▶ **Exercise prompt**
Count up every line of the data in which "handle" occurs. The reply is one number and nothing more.

▶ **Source records**
━━━

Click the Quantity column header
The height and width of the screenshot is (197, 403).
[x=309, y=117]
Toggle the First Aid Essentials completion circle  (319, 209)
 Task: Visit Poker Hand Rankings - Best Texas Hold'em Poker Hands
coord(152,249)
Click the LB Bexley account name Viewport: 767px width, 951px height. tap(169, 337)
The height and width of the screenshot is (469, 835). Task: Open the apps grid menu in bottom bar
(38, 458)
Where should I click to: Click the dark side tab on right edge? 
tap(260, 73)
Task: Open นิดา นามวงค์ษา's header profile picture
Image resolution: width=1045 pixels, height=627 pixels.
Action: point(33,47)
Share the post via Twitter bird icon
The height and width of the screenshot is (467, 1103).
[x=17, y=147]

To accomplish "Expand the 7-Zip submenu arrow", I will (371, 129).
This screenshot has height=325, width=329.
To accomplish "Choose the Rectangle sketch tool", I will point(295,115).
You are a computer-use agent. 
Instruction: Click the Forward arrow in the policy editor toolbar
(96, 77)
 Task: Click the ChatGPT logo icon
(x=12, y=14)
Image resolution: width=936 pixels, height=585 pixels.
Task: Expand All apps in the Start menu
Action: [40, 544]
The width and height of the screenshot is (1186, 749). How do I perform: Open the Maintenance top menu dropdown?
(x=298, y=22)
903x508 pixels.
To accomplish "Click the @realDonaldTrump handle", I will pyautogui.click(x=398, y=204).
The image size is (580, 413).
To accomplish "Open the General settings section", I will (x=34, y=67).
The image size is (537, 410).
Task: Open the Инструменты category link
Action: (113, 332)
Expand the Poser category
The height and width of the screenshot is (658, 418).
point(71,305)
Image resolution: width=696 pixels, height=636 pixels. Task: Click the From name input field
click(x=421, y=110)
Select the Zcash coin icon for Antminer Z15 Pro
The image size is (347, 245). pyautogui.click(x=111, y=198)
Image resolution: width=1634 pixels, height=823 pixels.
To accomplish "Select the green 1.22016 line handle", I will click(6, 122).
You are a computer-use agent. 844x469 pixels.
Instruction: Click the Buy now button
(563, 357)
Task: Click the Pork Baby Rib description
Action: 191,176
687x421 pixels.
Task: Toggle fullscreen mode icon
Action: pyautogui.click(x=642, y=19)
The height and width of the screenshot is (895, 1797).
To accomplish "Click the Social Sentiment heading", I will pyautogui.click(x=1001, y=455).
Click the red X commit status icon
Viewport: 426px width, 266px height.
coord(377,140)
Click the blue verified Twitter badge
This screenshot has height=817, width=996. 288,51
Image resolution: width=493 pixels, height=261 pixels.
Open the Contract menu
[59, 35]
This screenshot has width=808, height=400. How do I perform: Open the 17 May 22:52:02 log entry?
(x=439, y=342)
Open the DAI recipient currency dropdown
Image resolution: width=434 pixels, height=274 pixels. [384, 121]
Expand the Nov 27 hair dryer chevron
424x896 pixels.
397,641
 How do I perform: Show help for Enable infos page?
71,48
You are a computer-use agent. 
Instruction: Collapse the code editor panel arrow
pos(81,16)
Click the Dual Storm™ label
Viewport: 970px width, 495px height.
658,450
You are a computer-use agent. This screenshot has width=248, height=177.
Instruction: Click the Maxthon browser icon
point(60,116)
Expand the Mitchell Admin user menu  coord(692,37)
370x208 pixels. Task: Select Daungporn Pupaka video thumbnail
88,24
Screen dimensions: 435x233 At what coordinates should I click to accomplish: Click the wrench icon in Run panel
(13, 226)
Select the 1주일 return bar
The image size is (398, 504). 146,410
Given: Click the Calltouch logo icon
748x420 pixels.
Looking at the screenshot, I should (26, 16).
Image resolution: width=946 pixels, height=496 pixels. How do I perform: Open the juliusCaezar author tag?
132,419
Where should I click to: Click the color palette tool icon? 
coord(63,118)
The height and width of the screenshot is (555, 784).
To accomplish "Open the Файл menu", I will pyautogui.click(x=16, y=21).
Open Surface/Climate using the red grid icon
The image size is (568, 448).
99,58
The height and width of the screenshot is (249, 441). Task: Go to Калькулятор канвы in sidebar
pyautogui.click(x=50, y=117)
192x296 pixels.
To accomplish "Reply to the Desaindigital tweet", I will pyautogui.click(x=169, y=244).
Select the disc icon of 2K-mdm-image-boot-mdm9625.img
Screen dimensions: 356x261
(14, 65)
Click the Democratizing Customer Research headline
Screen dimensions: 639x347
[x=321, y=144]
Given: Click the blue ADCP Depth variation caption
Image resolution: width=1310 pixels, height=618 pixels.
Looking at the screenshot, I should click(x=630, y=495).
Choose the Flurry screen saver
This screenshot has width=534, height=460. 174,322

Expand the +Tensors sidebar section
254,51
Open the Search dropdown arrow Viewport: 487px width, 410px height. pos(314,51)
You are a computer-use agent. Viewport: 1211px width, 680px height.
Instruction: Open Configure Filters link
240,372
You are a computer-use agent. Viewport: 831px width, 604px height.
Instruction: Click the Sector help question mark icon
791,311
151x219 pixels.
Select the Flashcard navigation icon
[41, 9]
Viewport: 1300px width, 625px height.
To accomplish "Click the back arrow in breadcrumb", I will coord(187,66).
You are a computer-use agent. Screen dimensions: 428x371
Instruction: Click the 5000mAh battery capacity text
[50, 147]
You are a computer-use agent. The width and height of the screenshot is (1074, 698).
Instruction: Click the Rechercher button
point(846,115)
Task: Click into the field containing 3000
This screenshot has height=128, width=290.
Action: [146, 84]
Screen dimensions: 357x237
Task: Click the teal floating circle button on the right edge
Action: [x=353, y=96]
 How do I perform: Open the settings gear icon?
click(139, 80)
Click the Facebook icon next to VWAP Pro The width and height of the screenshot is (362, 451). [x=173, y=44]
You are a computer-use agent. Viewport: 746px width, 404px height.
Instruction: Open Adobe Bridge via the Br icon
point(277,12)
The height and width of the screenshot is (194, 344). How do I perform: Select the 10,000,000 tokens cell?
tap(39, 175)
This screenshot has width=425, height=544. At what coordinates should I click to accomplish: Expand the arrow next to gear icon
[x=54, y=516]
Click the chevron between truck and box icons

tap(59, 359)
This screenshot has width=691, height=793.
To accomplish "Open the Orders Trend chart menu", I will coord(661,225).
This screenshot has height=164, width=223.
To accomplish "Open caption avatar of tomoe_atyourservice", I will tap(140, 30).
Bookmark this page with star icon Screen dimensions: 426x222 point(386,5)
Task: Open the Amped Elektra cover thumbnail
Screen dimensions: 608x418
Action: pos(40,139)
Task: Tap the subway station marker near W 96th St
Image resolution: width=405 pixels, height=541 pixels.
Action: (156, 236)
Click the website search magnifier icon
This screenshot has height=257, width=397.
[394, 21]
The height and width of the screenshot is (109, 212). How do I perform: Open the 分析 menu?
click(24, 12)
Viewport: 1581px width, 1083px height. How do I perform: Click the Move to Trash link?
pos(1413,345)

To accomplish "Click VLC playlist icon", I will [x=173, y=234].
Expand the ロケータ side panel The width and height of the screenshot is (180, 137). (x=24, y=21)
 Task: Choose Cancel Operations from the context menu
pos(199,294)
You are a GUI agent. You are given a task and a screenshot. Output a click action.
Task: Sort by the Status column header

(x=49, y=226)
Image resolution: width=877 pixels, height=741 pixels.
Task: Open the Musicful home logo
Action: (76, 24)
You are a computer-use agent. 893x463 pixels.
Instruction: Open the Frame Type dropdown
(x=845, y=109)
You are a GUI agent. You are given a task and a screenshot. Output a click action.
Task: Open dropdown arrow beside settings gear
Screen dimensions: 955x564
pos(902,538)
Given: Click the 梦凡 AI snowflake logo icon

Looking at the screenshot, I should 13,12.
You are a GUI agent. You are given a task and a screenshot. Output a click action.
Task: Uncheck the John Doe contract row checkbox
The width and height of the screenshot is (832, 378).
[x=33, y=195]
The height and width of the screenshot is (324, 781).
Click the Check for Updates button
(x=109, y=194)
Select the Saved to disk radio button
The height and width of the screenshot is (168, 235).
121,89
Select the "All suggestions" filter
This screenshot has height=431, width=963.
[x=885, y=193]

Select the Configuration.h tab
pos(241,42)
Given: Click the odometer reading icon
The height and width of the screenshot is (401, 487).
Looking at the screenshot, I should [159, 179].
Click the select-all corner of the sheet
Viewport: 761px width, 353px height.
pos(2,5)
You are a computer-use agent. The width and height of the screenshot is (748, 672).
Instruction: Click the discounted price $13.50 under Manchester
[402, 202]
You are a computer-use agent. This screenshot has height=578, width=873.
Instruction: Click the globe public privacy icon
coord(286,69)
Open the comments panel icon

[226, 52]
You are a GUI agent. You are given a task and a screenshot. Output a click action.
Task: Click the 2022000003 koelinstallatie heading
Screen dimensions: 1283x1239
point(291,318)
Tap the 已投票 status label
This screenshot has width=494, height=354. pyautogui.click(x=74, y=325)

━━━

▶ **Your solution**
2